■ TASK INSTRUCTIONS
Can you write out the material below again, swapping each "icon" for "button" and keeping everything else the same?

(Lines of data)
· · ·

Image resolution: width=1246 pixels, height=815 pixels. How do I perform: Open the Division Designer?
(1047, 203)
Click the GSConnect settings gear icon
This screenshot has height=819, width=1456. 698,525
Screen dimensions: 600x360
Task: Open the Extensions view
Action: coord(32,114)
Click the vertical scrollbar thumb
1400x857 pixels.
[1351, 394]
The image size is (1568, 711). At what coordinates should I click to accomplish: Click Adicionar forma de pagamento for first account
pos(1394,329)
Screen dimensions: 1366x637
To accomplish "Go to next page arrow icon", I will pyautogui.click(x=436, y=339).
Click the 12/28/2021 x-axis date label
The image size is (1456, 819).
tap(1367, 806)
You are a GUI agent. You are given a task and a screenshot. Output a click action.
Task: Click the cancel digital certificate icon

· · ·

■ REPLY TO THE TASK
Image resolution: width=1246 pixels, height=815 pixels. How do I perform: Open the Division Designer?
(1047, 203)
Click the GSConnect settings gear button
This screenshot has height=819, width=1456. 698,525
Screen dimensions: 600x360
Task: Open the Extensions view
Action: coord(32,114)
Click the vertical scrollbar thumb
1400x857 pixels.
[1351, 394]
The image size is (1568, 711). At what coordinates should I click to accomplish: Click Adicionar forma de pagamento for first account
pos(1394,329)
Screen dimensions: 1366x637
To accomplish "Go to next page arrow button", I will pyautogui.click(x=436, y=339).
Click the 12/28/2021 x-axis date label
The image size is (1456, 819).
tap(1367, 806)
You are a GUI agent. You are given a task and a screenshot. Output a click action.
Task: Click the cancel digital certificate button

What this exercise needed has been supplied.